Based on the evidence presented and the available criteria, I find that the northeast portion of Heritage Shores is not
surrounded by water. Therefore, the property does not constitute an island, and Regulation 30-12(N) does not apply to the
proposed project.
Transportation regulation
Regulation 30-12(F) sets forth the specific standards for transportation projects. Included in this regulation is the
requirement that the "location and design of public and private transportation projects must avoid the critical areas to the
maximum extent feasible." 23A S.C. Code Ann. Regs. 30-12(F)(2)(b) (Supp. 1998) (emphasis added). Further, "[w]here
coastal waters and tidelands cannot be avoided, bridging rather than filling of these areas will be required to the maximum
extent feasible." Id. (emphasis added). In light of these requirements, OCRM has a duty to identify and consider carefully
all feasible alternatives to the proposed project. In the present case, OCRM only considered the alternative of reducing the
amount of fill proposed by the applicant. The terms "feasible" and "feasible alternative" are defined in OCRM Regulation
30-1(C)(6) (Supp. 1998) as follows:
As used within these rules and regulations (e.g., 'unless no feasible alternative exists'), feasibility is determined by the
Department with respect to individual project proposals. Feasibility in each case is based on the best available information,
including, but not limited to, technical input from relevant agencies with expertise in the subject area, and consideration of
factors of environmental, economic, social, legal and technological suitability of the proposed activity and its alternatives.
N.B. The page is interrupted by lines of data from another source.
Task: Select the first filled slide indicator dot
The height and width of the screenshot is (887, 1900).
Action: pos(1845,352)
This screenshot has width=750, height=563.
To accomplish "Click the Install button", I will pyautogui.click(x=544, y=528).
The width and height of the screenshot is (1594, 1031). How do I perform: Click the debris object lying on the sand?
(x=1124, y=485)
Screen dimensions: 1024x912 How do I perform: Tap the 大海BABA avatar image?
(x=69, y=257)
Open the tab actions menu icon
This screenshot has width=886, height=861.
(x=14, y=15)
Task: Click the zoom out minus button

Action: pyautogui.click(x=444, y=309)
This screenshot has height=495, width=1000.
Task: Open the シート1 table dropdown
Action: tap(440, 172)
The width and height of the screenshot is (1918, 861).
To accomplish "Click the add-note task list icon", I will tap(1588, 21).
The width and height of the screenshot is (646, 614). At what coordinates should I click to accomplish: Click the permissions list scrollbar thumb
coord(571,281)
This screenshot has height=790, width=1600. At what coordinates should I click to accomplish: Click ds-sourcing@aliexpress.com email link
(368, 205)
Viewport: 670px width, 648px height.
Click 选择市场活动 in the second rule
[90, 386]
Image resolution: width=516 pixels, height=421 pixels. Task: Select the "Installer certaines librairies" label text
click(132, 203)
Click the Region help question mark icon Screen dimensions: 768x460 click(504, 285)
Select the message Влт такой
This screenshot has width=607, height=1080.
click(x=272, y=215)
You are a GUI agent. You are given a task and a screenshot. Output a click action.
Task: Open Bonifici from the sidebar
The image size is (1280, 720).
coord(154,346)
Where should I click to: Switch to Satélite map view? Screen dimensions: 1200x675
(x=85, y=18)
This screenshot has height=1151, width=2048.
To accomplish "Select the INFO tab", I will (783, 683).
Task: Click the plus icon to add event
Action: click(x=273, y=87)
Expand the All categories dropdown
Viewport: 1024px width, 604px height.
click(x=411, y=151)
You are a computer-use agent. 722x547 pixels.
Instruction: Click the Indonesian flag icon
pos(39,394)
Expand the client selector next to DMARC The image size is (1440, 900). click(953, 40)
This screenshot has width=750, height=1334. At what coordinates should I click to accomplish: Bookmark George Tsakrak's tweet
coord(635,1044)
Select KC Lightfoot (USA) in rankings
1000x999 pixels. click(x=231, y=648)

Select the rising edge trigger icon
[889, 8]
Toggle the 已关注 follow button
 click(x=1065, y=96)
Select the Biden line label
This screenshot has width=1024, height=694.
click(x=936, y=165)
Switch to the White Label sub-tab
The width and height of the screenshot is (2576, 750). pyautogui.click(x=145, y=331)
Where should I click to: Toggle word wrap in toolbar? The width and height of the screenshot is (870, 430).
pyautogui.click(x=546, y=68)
Use of this word includes, but is not limited to, the concept of reasonableness and likelihood of success in achieving the
project goal or purpose. "Feasible alternatives" applies both to locations or sites and to methods of design or construction,
and includes a "no action" alternative.
S.C. Code Ann. Regs. 30-1(C)(6) (emphasis added).(8) Reasonableness is built into the definition of feasibility.
Consequently, in this case, if the testimony establishes that an alternative is feasible, it is, by definition, reasonable.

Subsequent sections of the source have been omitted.